Hydrafab Northwest Inc., a Spokane Valley metal fabrication company, has been on a consistent growth path since owner and President Chris Henjum started the company 20 years ago.
The company designs, fabricates, and installs equipment and parts used in the food-manufacturing, nutritional supplement, beverage, biotech, and pulp-and-paper industries.
Hydrafab’s products range from a small mounting bracket to 31,000-gallon tanks.
Henjum credits the diversity of its customer base with helping the company navigate the Great Recession without slowing down.
“We didn’t participate in the downturn,” Henjum says of the recession.
The company has 35 employees and its workforce is on an upward trend, Henjum says.
“We set goals on being a certain size revenuewise or employeewise,” he says. “We expected to be able to get to 30 to 50 employees. It’s happened faster than we thought it might.”
Though he declines to disclose total sales, Henjum says Hydrafab is a year and a half into a five-year plan to double its annual revenue.
“We’re on track,” he says. “That’s a milestone we’ve set out to accomplish.”
Hydrafab has been located in the Spokane Business & Industrial Park, at 3808 N. Sullivan Road, since 2010, when the company originally leased 16,000 square feet of manufacturing space there.
“We were in a 12,000-square-foot facility on Trent Avenue prior to that,” Henjum says.
The company expanded to occupy a total of 45,000 square feet of space in 2013 and more recently added 10,000 square feet in another building at the park, where it has moved its engineering department.
“We’ve broadened from being a job shop to doing completely engineered products, including conveyers and fully automated processing equipment,” he says.
Engineered products make up about 30 percent of Hydrafab’s sales, a share that Henjum says he expects will continue to grow.
“Engineering starts with a customer concept,” Henjum says. “The customer meets with us and says, ‘We need a solution for this.’ Then we hit the drawing board.”
Henjum, who has a background in industrial sheet-metal fabrication, founded Hydrafab in 1995 with just a drill press, some welding equipment, and a sheet-metal bending machine called a box-and-pan brake.
The company name refers to its original specialty, which was fabricating metal hydraulic tubing, although the company’s capabilities have grown far beyond tubes and pipes, Henjum says.
Hydrafab had three part-time employees when it started out, including Henjum.
“When we started, we did a lot of work for the agricultural and logging industries,” he says.
Hydrafab went full time in 2002, when a big commercial food-making operation needed additional metal fabrication work for its equipment, he says.
Henjum says that company remains a valued customer, and Hydrafab currently is assisting it with the design and fabrication of conveyers and sanitary piping and tubing.

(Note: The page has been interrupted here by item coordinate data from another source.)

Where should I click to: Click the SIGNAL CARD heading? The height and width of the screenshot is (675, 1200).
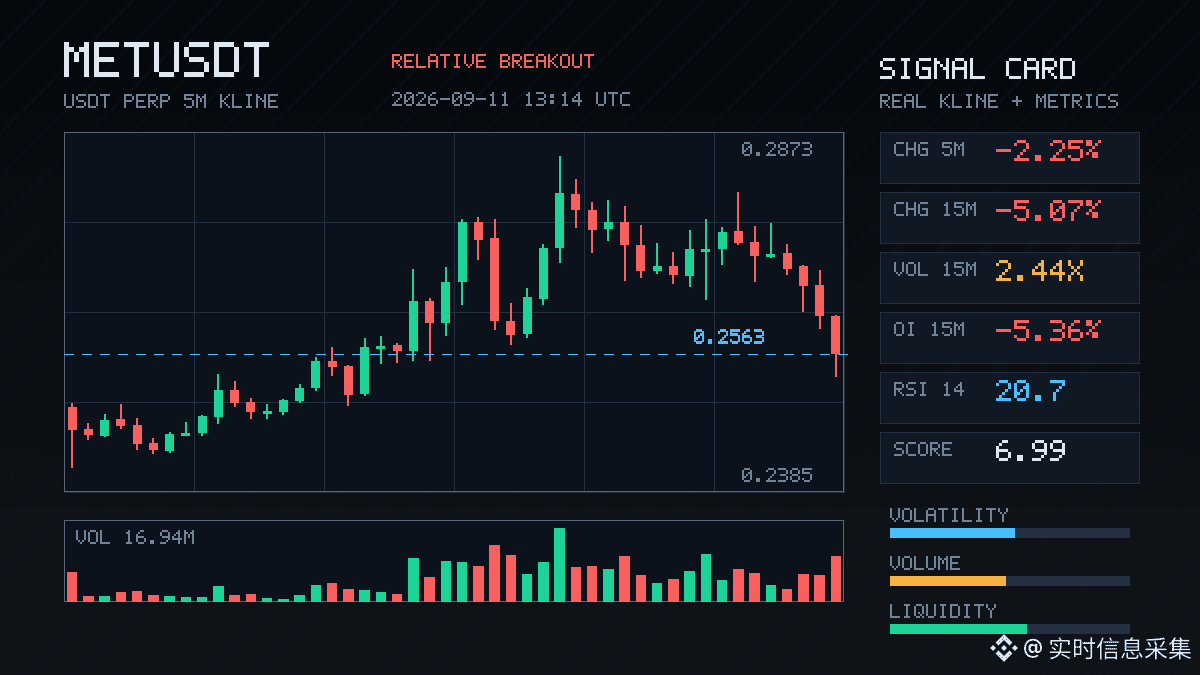[x=977, y=69]
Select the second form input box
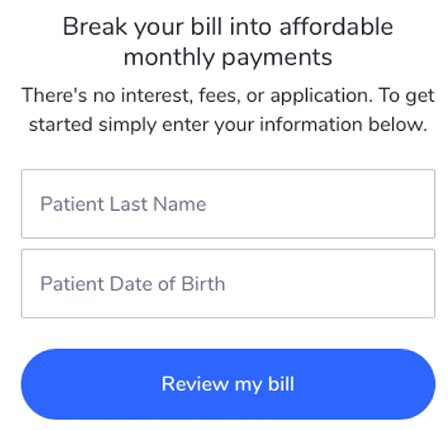The height and width of the screenshot is (430, 448). click(228, 283)
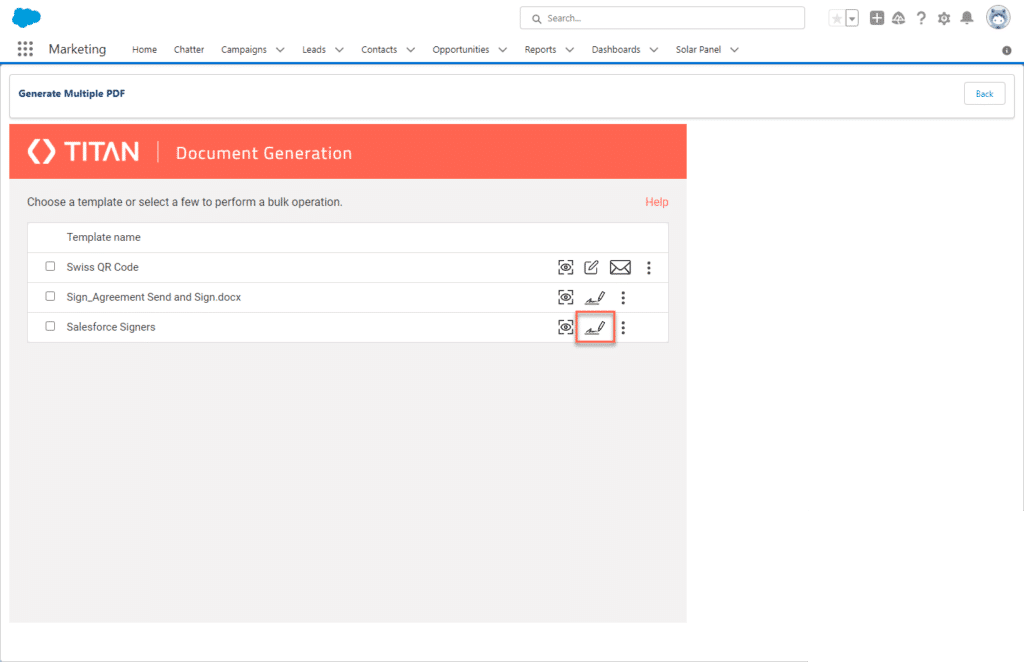Click the Back button
This screenshot has height=662, width=1024.
tap(984, 93)
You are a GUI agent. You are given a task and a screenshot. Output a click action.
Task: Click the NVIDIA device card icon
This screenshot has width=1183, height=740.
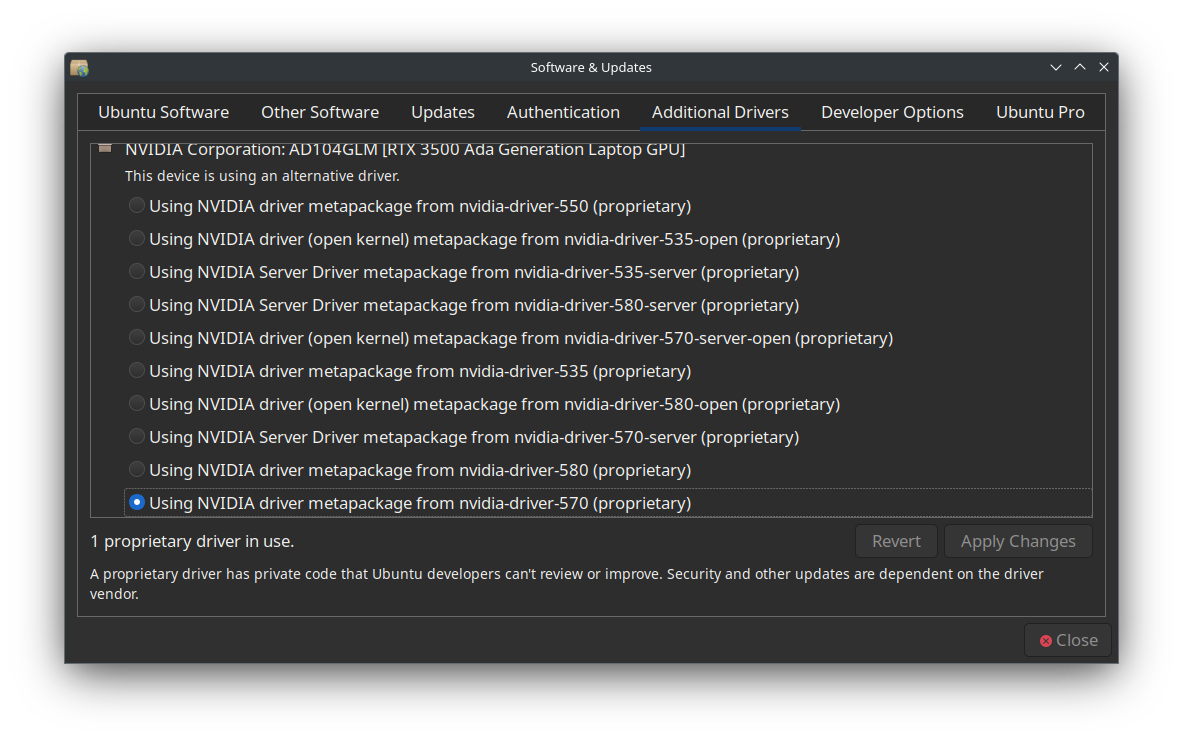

Today, Hydrafab’s advanced equipment includes an automated, seven-axis tube bender that can form piping and tubing up to 1 ½ inches in diameter into custom shapes.
One of the products it shapes, for example, is an 8-foot-long fuel line with 13 bends, which the machine can form in 20 seconds.

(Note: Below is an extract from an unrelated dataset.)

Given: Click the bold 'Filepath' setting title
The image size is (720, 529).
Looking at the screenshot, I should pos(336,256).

The company also boasts laser cutting equipment for shaping sheet metal and round and square pipes and tubing to meet tight tolerances.

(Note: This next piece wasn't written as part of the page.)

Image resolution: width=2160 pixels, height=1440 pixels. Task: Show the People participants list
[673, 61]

Hydrafab also has state-of-the-art welding capabilities, Henjum says.
Hydrafab’s sheet-metal shop specializes in prototype and short-run production.
“We don’t really do high-volume work,” he says. “We do just-in-time fabrication. We have a pile of parts and build products as needed.”
Most of Hydrafab’s customers are based in the Inland Northwest, although Hydrafab recently installed one of its big tanks onsite at a Midwest company.
“One of our customers-competitors passed our name along,” Henjum says. “We get a lot of referrals. Our customers are our best sales force.”
Though he declines to identify many of Hydrafab’s other customers, Henjum says the company has a strong relationship with Spokane Industries Inc., another Spokane castings and fabricated part manufacturer.
He says Hydrafab has done a lot of work with Spokane Industries as it, too, has grown serving the food and beverage industries.
“We support other manufacturers and machine shops,” Henjum says.
Many of Hydrafab’s customers perform work or conduct sales worldwide. “We don’t necessarily distribute ourselves worldwide, but we work with a network of customers that do,” he says.
For example, Hydrafab makes heavy-duty frames for a strength and fitness equipment manufacturer that sells commercial-grade and competition equipment around the globe.
In a one-of-a-kind project, Hydrafab constructed a steel float for a recent terminal improvement project at the Keller Ferry terminal on the Columbia River.
The wedge-shaped, 16-by-30-foot float helps keep the ramp afloat during low-water flows, enabling vehicles to board and disembark from the ferry.
The float was part of a $3.5 million terminal-improvement project led by Spokane-based heavy-construction contractor Max J. Kuney Co.